▶ _PROBLEM DESCRIPTION_: The answer should contain every entry below, copied exactly.

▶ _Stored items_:
****************

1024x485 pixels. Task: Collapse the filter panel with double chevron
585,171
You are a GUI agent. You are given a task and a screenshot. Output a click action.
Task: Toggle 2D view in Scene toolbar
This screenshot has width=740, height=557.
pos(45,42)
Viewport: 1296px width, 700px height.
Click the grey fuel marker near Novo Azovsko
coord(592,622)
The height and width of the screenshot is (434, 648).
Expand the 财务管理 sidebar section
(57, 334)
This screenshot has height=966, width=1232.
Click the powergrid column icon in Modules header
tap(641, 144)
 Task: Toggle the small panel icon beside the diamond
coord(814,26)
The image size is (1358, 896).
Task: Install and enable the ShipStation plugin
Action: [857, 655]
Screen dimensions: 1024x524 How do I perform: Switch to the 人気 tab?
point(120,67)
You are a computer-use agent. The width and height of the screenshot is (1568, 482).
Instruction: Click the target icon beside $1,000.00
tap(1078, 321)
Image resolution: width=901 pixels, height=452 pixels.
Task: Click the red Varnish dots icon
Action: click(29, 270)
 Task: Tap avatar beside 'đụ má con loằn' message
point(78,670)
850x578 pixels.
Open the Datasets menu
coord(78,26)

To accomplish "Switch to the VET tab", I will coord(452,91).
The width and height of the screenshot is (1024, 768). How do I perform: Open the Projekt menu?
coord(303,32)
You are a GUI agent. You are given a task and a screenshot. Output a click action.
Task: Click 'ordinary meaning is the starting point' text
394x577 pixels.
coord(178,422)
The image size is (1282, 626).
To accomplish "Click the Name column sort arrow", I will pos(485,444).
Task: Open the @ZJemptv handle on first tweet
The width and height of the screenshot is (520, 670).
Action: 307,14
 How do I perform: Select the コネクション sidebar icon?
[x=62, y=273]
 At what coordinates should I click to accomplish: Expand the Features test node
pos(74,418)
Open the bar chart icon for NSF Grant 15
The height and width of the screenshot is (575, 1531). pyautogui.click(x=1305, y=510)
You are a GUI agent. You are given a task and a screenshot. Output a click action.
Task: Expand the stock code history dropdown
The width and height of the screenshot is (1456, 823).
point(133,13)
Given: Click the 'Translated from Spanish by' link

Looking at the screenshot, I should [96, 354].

****************

▶ _ANSWER SPACE_:
1024x485 pixels. Task: Collapse the filter panel with double chevron
585,171
You are a GUI agent. You are given a task and a screenshot. Output a click action.
Task: Toggle 2D view in Scene toolbar
This screenshot has width=740, height=557.
pos(45,42)
Viewport: 1296px width, 700px height.
Click the grey fuel marker near Novo Azovsko
coord(592,622)
The height and width of the screenshot is (434, 648).
Expand the 财务管理 sidebar section
(57, 334)
This screenshot has height=966, width=1232.
Click the powergrid column icon in Modules header
tap(641, 144)
 Task: Toggle the small panel icon beside the diamond
coord(814,26)
The image size is (1358, 896).
Task: Install and enable the ShipStation plugin
Action: [857, 655]
Screen dimensions: 1024x524 How do I perform: Switch to the 人気 tab?
point(120,67)
You are a computer-use agent. The width and height of the screenshot is (1568, 482).
Instruction: Click the target icon beside $1,000.00
tap(1078, 321)
Image resolution: width=901 pixels, height=452 pixels.
Task: Click the red Varnish dots icon
Action: click(29, 270)
 Task: Tap avatar beside 'đụ má con loằn' message
point(78,670)
850x578 pixels.
Open the Datasets menu
coord(78,26)

To accomplish "Switch to the VET tab", I will coord(452,91).
The width and height of the screenshot is (1024, 768). How do I perform: Open the Projekt menu?
coord(303,32)
You are a GUI agent. You are given a task and a screenshot. Output a click action.
Task: Click 'ordinary meaning is the starting point' text
394x577 pixels.
coord(178,422)
The image size is (1282, 626).
To accomplish "Click the Name column sort arrow", I will pos(485,444).
Task: Open the @ZJemptv handle on first tweet
The width and height of the screenshot is (520, 670).
Action: 307,14
 How do I perform: Select the コネクション sidebar icon?
[x=62, y=273]
 At what coordinates should I click to accomplish: Expand the Features test node
pos(74,418)
Open the bar chart icon for NSF Grant 15
The height and width of the screenshot is (575, 1531). pyautogui.click(x=1305, y=510)
You are a GUI agent. You are given a task and a screenshot. Output a click action.
Task: Expand the stock code history dropdown
The width and height of the screenshot is (1456, 823).
point(133,13)
Given: Click the 'Translated from Spanish by' link

Looking at the screenshot, I should [96, 354].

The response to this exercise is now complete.